Text shown:
*** Begin section ***

In the postacute setting, patients receiving care at SNFs recommended by ML achieved substantial improvements in outcomes relative to those who received care at nonrecommended SNFs. Specifically, patients receiving care at 1 of the top 3 machine intelligence–based personalized SNF recommendations within their local geography had relative reductions of 37% in ED visits (5.5% vs 8.7%) and 36% in inpatient hospitalizations (3.9% vs 6.1%) due to respiratory infections during the course of SNF stays or within a week of SNF discharge (Table 2 [B]). There was a corresponding 26% relative reduction in all-cause ED visits for SNFs recommended by ML (26% vs 35%).
In this study, the risk of hospitalizations due to respiratory infections in Medicare beneficiaries in community settings and postacute settings (after hospital discharge) was analyzed. In the community setting, ML accurately classified patients who had the highest risk of hospitalization within 90 days due to respiratory infections. In the postacute setting where Medicare patients were discharged to SNFs, patients who went to SNFs recommended by ML had significantly lower rates of hospital readmissions and ED visits associated with respiratory infections compared with patients who went to SNFs that were not recommended for them.
The current pandemic associated with novel coronavirus–infected pneumonia (NCIP) has swept across continents and afflicted more than 13 million people worldwide and has been attributed to more than 570,000 deaths due to highly efficient human-to-human transmission.3 Morbidity and mortality have been particularly high in elderly patients and those with chronic comorbidities due to severe respiratory complications associated with NCIP.3,5 It may be possible to improve outcomes and reduce the burden on the health care system by identifying vulnerable patient populations and utilizing preemptive and preventive outreach to reduce their risk.
Given that SARS-CoV-2 is a relatively new pathogen associated with severe respiratory infections, the performance of an ML algorithm in identifying high-risk or “vulnerable” patients in the community and postacute settings was evaluated. Based on the current epidemiologic and outcomes data regarding SARS-CoV-2, patients who have been vulnerable to severe complications from viral influenza, community-acquired pneumonia (CAP), and health care–associated pneumonia would likely be vulnerable to SARS-CoV-2, as well.3,6-10 In a study examining risk factors for CAP, it was found that 70% of hospitalized patients were 50 years and older and 78% had 1 or more chronic comorbidities including congestive heart failure, chronic obstructive pulmonary disease, diabetes, or immunosuppression.11 In a recently published systematic review of several risk models for SARS-CoV-2, similar risk factors related to advanced age and chronic comorbidities were found to be associated with severe SARS-CoV-2 infections.12 Thus, in the absence of large-scale SARS-CoV-2 patient data for training ML models, use of prior patient data associated with patients hospitalized for respiratory infections may suffice.

*** End section ***

What you need to do: Rewrite the study text from "In the postacute setting, patients" to "(26% vs 35%).", putting "emergency department visits" everywhere "ED visits" occurs. Base your work only on the study text.

Records supplied:
*** Begin section ***

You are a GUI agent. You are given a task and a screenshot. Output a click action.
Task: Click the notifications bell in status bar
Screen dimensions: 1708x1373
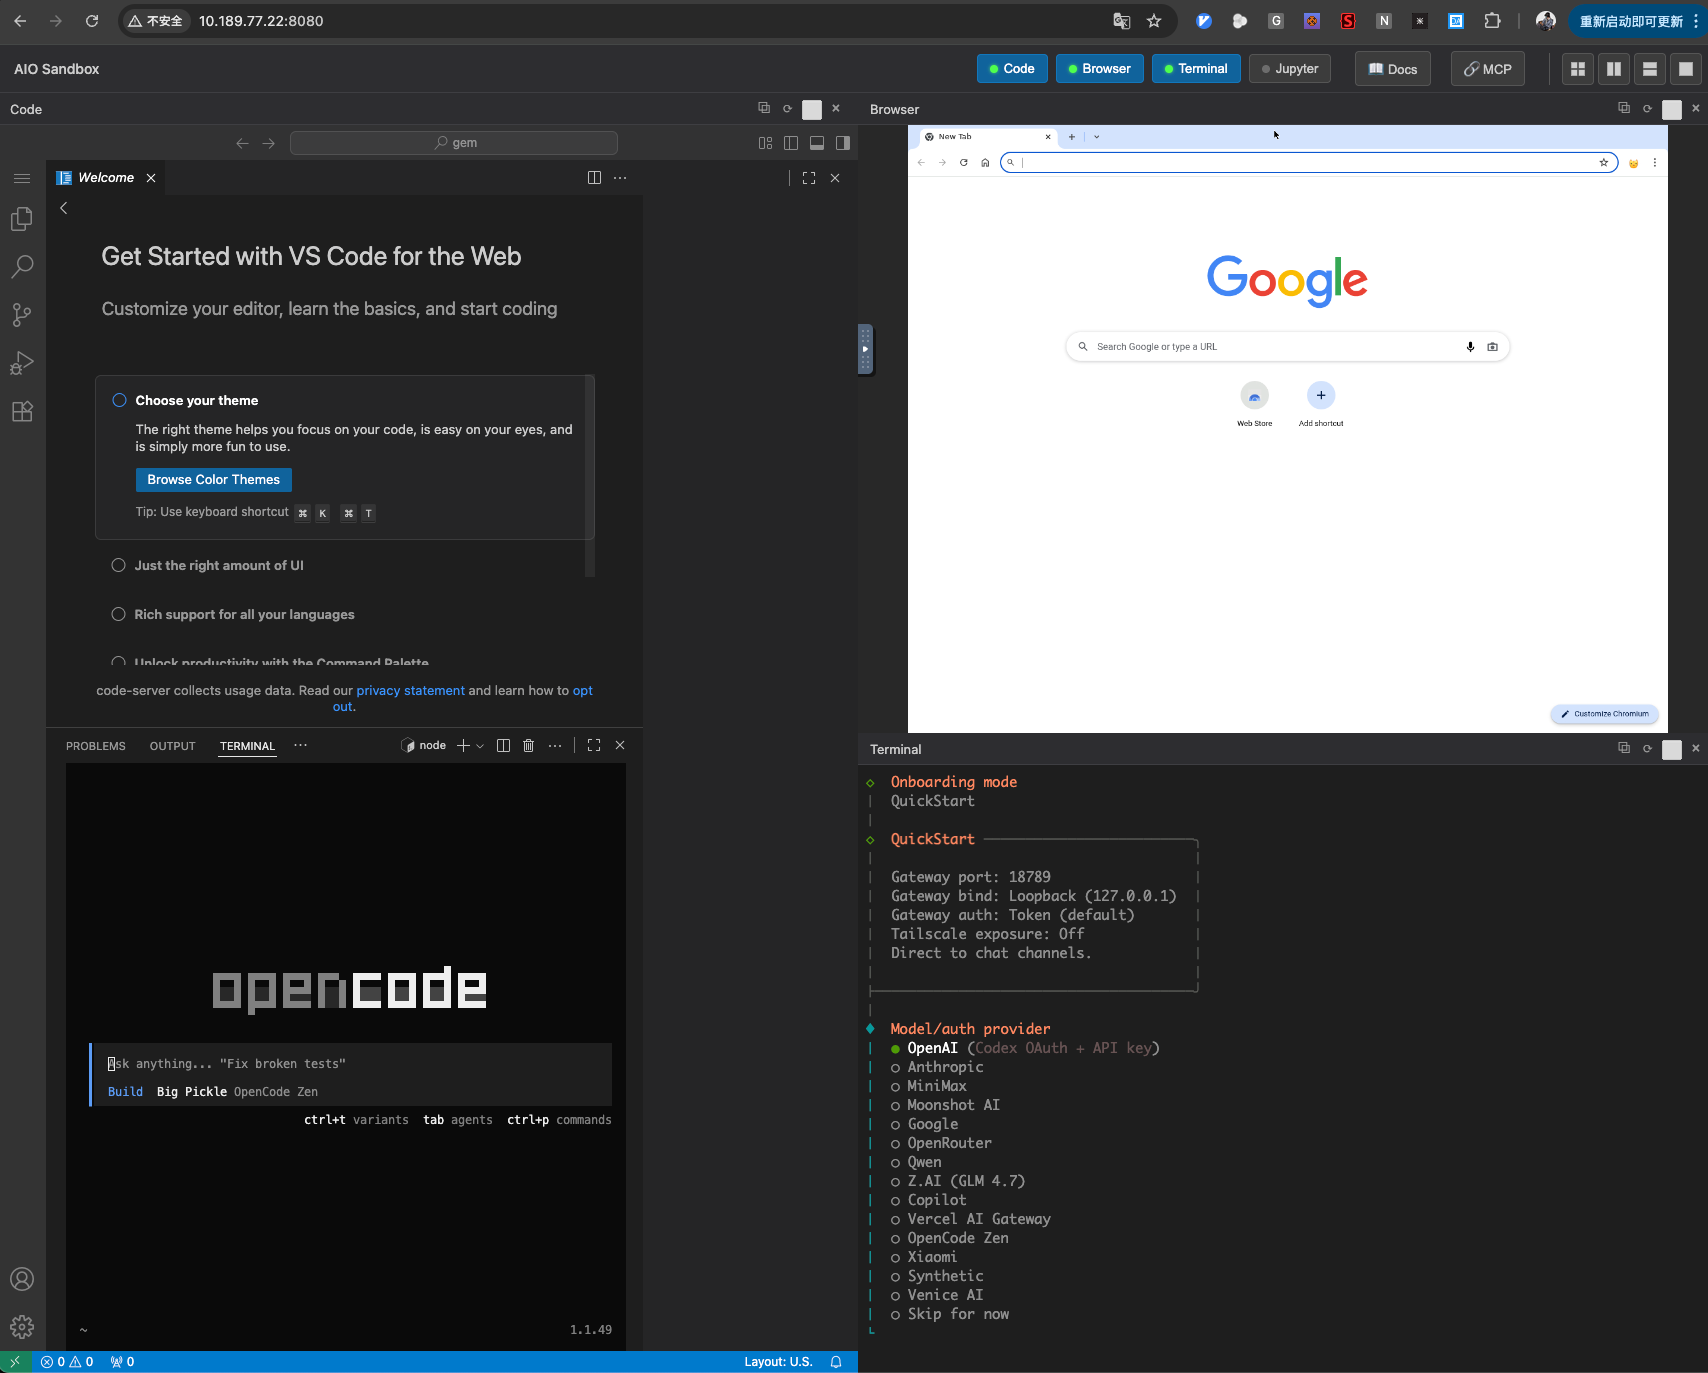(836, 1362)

*** End section ***
*** Begin section ***

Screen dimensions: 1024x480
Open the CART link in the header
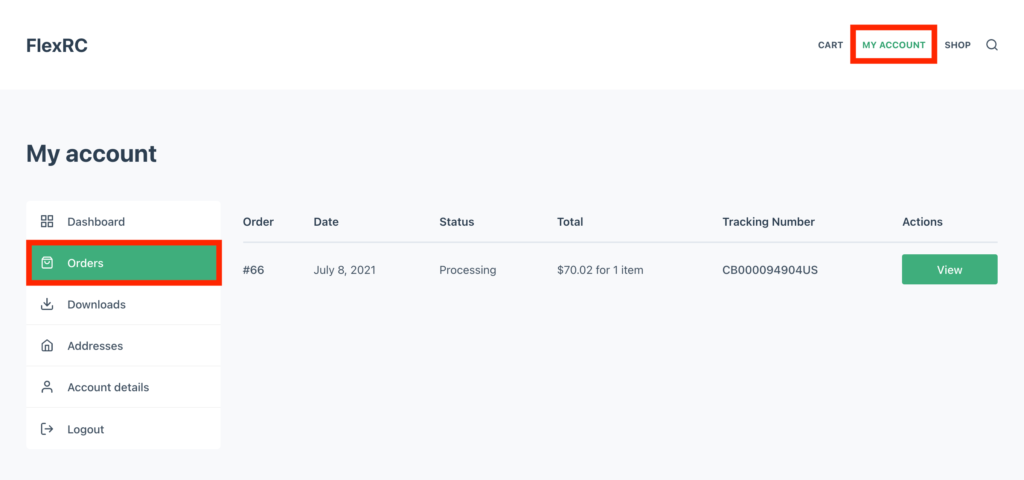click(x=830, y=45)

*** End section ***
*** Begin section ***

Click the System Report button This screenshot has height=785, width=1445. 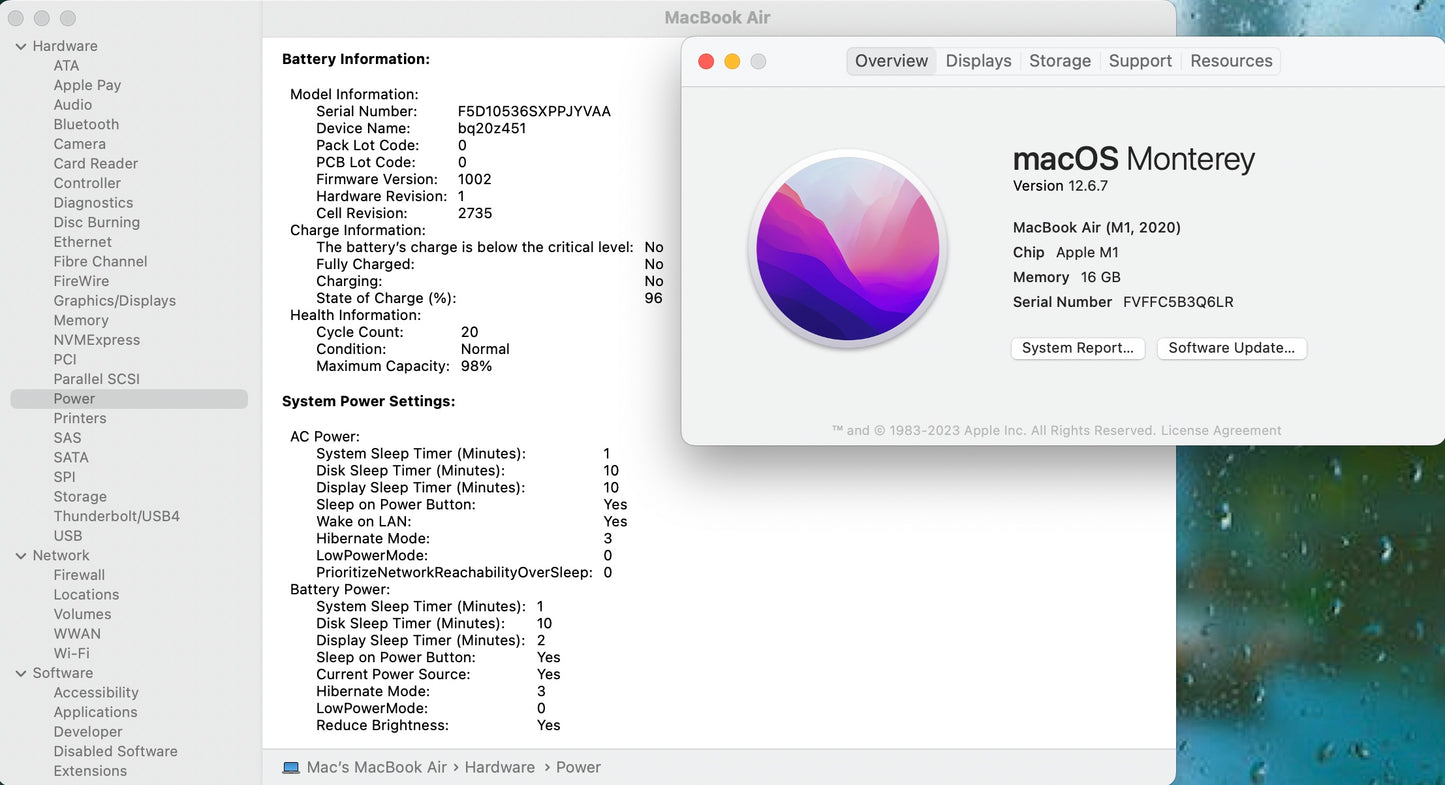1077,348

*** End section ***

Answer to this problem:
In the postacute setting, patients receiving care at SNFs recommended by ML achieved substantial improvements in outcomes relative to those who received care at nonrecommended SNFs. Specifically, patients receiving care at 1 of the top 3 machine intelligence–based personalized SNF recommendations within their local geography had relative reductions of 37% in emergency department visits (5.5% vs 8.7%) and 36% in inpatient hospitalizations (3.9% vs 6.1%) due to respiratory infections during the course of SNF stays or within a week of SNF discharge (Table 2 [B]). There was a corresponding 26% relative reduction in all-cause emergency department visits for SNFs recommended by ML (26% vs 35%).